-- start of Records for the task --

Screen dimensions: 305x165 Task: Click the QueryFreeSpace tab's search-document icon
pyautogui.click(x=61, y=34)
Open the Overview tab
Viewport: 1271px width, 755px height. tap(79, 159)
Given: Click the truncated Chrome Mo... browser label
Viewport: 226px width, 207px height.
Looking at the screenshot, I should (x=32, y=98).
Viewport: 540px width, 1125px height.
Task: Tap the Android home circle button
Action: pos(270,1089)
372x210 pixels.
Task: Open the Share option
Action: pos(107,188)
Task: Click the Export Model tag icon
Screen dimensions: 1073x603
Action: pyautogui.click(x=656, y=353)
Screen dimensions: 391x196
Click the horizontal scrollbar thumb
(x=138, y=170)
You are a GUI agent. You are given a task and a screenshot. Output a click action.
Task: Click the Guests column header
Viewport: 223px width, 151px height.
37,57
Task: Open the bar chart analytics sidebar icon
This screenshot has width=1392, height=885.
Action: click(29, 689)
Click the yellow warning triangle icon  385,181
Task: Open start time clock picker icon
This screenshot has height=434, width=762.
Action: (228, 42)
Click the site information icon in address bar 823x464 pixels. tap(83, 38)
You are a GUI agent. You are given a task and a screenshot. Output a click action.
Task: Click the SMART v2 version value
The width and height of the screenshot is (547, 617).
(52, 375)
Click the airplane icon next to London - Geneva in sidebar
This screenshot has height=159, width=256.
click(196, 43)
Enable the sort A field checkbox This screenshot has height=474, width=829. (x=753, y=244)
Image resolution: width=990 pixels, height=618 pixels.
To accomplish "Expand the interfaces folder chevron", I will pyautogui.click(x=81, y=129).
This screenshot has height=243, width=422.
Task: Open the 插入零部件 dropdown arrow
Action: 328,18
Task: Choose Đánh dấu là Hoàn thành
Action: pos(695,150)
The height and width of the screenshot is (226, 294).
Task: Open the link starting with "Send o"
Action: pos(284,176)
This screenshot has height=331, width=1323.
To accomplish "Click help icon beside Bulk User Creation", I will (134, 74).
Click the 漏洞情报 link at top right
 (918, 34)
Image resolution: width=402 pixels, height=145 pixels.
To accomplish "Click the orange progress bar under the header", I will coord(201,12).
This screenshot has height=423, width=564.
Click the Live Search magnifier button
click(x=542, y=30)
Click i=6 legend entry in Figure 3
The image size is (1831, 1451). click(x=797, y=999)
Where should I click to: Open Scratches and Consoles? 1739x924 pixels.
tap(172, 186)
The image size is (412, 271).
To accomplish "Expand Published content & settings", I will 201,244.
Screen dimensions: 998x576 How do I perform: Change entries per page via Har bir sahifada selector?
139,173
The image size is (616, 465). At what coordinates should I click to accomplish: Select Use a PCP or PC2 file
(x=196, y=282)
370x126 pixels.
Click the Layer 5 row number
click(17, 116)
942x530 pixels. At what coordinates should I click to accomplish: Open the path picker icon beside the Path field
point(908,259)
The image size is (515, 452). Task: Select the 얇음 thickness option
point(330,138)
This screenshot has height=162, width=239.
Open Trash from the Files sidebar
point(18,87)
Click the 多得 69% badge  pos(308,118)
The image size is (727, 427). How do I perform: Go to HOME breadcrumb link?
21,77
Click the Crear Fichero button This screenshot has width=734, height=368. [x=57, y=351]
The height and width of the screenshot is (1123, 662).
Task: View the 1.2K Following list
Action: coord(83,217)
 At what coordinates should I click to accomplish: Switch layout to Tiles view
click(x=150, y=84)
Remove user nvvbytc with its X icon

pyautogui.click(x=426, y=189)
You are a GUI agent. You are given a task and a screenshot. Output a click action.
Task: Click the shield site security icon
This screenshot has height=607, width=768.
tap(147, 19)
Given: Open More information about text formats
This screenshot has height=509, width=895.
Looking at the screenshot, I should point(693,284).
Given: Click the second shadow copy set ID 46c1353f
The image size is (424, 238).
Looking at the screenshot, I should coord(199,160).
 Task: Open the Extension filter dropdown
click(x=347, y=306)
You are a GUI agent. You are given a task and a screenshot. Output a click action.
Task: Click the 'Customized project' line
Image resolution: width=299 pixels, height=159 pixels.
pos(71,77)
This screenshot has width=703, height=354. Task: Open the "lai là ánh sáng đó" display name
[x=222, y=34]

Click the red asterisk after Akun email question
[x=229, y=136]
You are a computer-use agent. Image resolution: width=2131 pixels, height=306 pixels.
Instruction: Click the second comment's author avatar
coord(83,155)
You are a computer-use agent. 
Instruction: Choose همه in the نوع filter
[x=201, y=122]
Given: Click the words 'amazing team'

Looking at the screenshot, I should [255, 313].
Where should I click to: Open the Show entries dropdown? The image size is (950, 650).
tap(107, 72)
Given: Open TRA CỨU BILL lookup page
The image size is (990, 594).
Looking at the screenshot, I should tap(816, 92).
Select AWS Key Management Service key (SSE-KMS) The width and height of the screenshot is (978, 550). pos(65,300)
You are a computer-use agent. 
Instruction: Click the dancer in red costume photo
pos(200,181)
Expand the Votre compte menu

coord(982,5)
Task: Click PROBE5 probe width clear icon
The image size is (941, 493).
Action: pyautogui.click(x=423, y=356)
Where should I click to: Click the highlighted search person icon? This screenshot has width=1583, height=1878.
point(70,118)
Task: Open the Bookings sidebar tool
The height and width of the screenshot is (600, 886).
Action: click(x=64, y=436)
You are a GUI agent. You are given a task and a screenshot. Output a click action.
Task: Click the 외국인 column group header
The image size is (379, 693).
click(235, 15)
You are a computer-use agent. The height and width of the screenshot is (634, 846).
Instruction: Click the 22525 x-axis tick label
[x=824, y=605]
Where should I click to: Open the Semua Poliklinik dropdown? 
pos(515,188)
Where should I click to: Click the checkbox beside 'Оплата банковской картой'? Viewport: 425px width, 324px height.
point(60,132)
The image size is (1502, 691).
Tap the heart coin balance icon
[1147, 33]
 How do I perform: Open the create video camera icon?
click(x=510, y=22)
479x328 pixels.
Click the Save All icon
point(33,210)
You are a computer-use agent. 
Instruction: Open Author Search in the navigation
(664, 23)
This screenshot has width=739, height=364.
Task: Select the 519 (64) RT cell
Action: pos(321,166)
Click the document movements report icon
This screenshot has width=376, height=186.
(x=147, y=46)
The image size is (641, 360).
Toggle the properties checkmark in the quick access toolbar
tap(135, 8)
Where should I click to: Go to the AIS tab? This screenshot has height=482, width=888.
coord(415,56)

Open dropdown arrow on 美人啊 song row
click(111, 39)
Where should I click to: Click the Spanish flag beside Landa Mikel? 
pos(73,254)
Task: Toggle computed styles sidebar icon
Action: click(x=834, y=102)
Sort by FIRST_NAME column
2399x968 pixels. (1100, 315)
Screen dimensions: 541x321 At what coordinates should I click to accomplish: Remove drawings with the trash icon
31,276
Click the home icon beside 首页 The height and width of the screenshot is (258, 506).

-- end of Records for the task --

Could you copy out, word for word, the records from their first line through the line containing "Viewport: 1271px width, 755px"?

* Response to the exercise
Screen dimensions: 305x165 Task: Click the QueryFreeSpace tab's search-document icon
pyautogui.click(x=61, y=34)
Open the Overview tab
Viewport: 1271px width, 755px height. tap(79, 159)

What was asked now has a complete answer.